The eastern Cimmerian group later moved to the south, into Media, with the Scythians as their northern neighbours and occasional allies, and in the mid 670s BC, these eastern Cimmerians were recorded by the Assyrians as a possible threat against the collection of tribute from Media. Around the same time, in alliance with the Scythians, the eastern Cimmerians were menacing the Assyrian provinces of Parsumaš and Bīt Ḫamban, and these joint Cimmerian-Scythian forces together were threatening communication between the Assyrian Empire and its vassal of Ḫubuškia. In 676 BC, Esarhaddon responded by carrying out a military campaign against Mannai during which he killed Išpakaia.

By the late 670s BC, the Scythians had become the allies of the Assyrians after Išpakaia's successor, Bartatua, had married a daughter of Esarhaddon, while the eastern Cimmerians remained hostile to Assyria and were allied to Ellipi and the Medes. When Ellipi and the Medes successfully rebelled against Assyria under Kashtariti from 671 to 669 BC, the eastern Cimmerians were allied to them.

In Anatolia 
By the later 7th century BC, the centre of operations of the larger, western, division of the Cimmerians was located in Anatolia.

In 679 BC the Cimmerian king Teušpa was defeated and killed by Esarhaddon near Ḫubušna in Cappadocia. Despite this victory, the military operations of the Assyrians were not fully successful and they were not able to firmly occupy the areas around Ḫubušna, nor were they able to secure their borders, and the Assyrian province of Quwê was left vulnerable to invasions from Tabal, Kuzzurak and Ḫilakku; the Cimmerians had thus ended all Assyrian control in Anatolia. An Assyrian contract dating to the same as Esarhaddon's victory over Teušpa records of the existence of a "Cimmerian detachment" in Nineveh, although it is uncertain whether this refers to Cimmerian mercenaries in Assyrian service, or simply of Assyrian soldiers armed in the "Cimmerian-style", that is using Cimmerian bows and horse harnesses.
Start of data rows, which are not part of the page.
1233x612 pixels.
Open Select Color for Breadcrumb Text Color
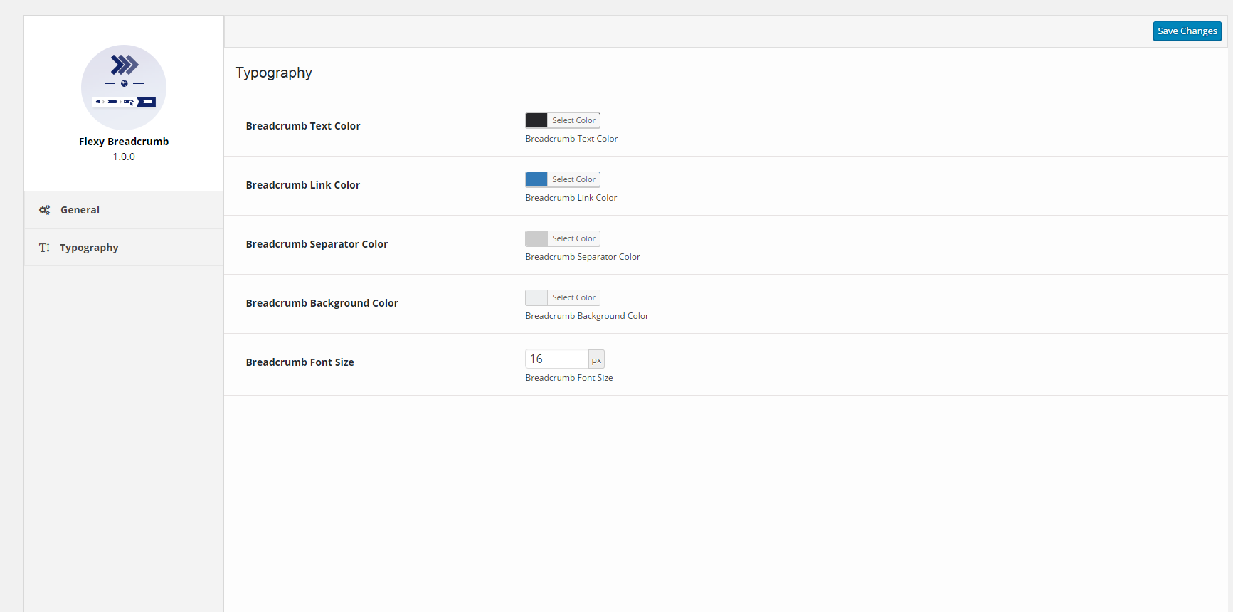point(573,120)
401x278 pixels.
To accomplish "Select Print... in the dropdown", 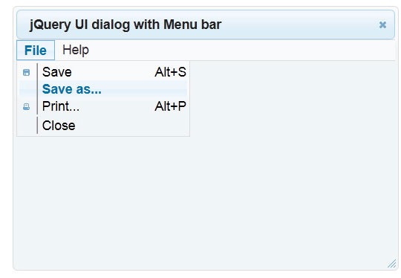I will (103, 106).
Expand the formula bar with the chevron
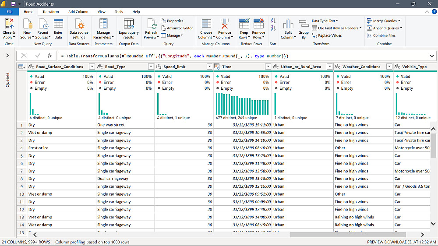438x246 pixels. click(432, 56)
Around 675 BC, the Cimmerians, under their king Tugdammi (the Lugdamis of the Greek authors), in alliance with the Urartian king Rusa II carried out a military campaign to the west, against Muški (Phrygia), Ḫate (the Neo-Hittite state of Melid), and Ḫaliṭu (either the Alizōnes or the Khaldoi); this campaign resulted in the invasion and destruction of Phrygia, whose king Midas II committed suicide. The Cimmerians plundered the Phrygian capital of Gordion, but they neither settled there nor destroyed its fortifications, although they appear to have consequently partially subdued the Phrygians, and an Assyrian oracular text from the later 670s BC mentioned the Cimmerians and the Phrygians, who had possibly been subdued by the Cimmerians, as allies against the Assyrians' newly conquered province of Melid.

A document from 673 BC records Rusa II as having recruited a large number of Cimmerian mercenaries, and Cimmerian allies of Rusa II probably participated in a military expedition of his in 672 BC. From 671 to 669 BC, Cimmerians in service of Rusa II attacked the Assyrian province of Šubria near the Urartian border.
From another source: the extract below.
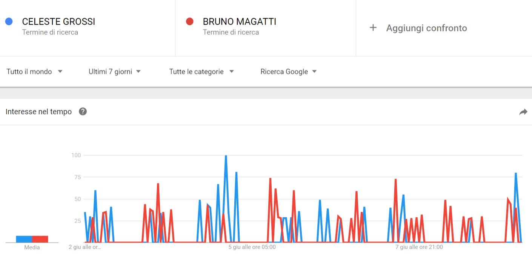Open the Interesse nel tempo help icon

pyautogui.click(x=83, y=112)
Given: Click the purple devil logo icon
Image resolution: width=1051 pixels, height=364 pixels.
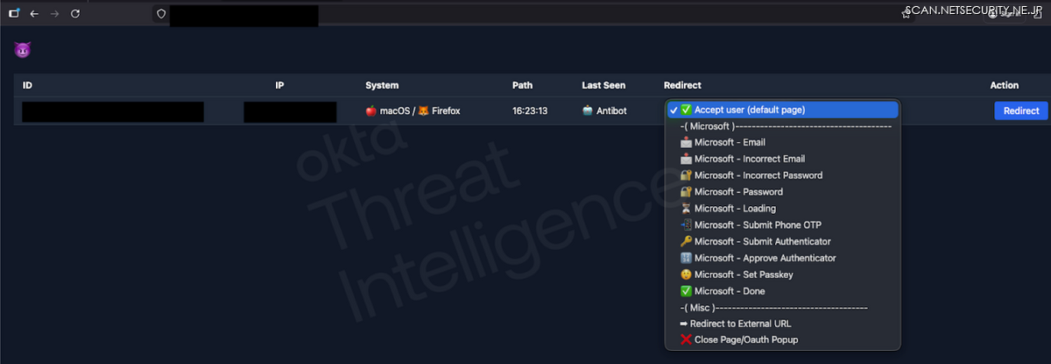Looking at the screenshot, I should 22,51.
Between 671 and 670 BC, some Cimmerian divisions were recorded as serving in the Assyrian army, although these divisions might have instead simply referred to the "Cimmerian style" armed Assyrian soldiers.

At yet unknown dates, the Cimmerians imposed their rule on Cappadocia, invaded Bithynia, Paphlagonia and the Troad, and took the recently founded Greek colony of Sinope, whose initial settlement was destroyed and whose first founder Habrōn was killed in the invasion, and which was later re-founded by the Greek colonists Kōos and Krētinēs. Along with Sinope, the Greek colony of Cyzicus was also destroyed during these invasions and had to be later re-founded. In the beginning of that decade, the Cimmerians attacked the kingdom of Lydia, which had been filling the power vacuum in Anatolia created by the destruction of Phrygia by establishing itself as a new rising regional power. The Lydian king Gyges, attempting to find help to face the Cimmerian invasions, contacted Esarhaddon's successor who had succeeded him as king of the Neo-Assyrian Empire, Ashurbanipal, beginning in 667 BC, and his struggle against Cimmerians soon turned in his favour. Gyges soon defeated the Cimmerians in 665 BC without Assyrian help, and he sent Cimmerian soldiers captured while attacking the Lydian countryside as gifts to Ashurbanipal. According to the Assyrian records describing these events, the Cimmerians already had formed sedentary settlements in Anatolia.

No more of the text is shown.